## [WHAT YOU HAVE TO DO]
Copy the part of the listing below that opens with the line containing "Click the Emas Batangan Gift Series heading" and closes with the line containing "Looking at the screenshot, I should 171,341.", reproducing those lines exactly and nothing else.

## [THE RECORDS]
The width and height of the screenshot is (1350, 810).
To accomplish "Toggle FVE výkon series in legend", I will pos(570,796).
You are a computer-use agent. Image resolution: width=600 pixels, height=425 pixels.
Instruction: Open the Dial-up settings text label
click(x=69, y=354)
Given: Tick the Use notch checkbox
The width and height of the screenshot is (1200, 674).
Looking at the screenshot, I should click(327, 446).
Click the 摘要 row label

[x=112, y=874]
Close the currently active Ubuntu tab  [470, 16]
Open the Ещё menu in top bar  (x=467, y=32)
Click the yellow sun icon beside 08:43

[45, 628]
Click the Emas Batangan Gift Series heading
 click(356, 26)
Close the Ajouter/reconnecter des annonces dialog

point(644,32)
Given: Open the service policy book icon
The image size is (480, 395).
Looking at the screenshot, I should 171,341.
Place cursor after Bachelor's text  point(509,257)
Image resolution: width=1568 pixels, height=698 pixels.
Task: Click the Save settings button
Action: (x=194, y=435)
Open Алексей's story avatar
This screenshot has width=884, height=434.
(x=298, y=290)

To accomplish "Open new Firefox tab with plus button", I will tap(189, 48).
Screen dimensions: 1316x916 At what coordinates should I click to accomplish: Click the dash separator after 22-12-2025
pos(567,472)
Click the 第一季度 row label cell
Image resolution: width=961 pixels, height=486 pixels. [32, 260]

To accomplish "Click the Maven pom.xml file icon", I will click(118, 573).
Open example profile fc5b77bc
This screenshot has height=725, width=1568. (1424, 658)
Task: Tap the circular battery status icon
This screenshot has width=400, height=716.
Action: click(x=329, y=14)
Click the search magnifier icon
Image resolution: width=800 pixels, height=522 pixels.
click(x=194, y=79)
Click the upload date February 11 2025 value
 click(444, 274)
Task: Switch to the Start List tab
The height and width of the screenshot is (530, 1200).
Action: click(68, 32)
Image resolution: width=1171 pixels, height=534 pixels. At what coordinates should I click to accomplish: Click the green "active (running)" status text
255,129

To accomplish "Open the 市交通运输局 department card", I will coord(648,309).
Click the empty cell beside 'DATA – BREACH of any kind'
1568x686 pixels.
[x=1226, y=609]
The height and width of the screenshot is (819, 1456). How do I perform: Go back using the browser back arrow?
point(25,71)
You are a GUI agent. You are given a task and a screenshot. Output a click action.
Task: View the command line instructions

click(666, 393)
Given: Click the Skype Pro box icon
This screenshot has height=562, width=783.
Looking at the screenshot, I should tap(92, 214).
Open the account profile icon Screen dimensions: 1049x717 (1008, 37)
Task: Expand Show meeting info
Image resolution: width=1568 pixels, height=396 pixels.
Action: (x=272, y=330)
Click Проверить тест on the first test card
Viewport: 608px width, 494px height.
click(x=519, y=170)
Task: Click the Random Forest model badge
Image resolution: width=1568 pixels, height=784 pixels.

## [FULL ANSWER]
Click the Emas Batangan Gift Series heading
 click(356, 26)
Close the Ajouter/reconnecter des annonces dialog

point(644,32)
Given: Open the service policy book icon
The image size is (480, 395).
Looking at the screenshot, I should 171,341.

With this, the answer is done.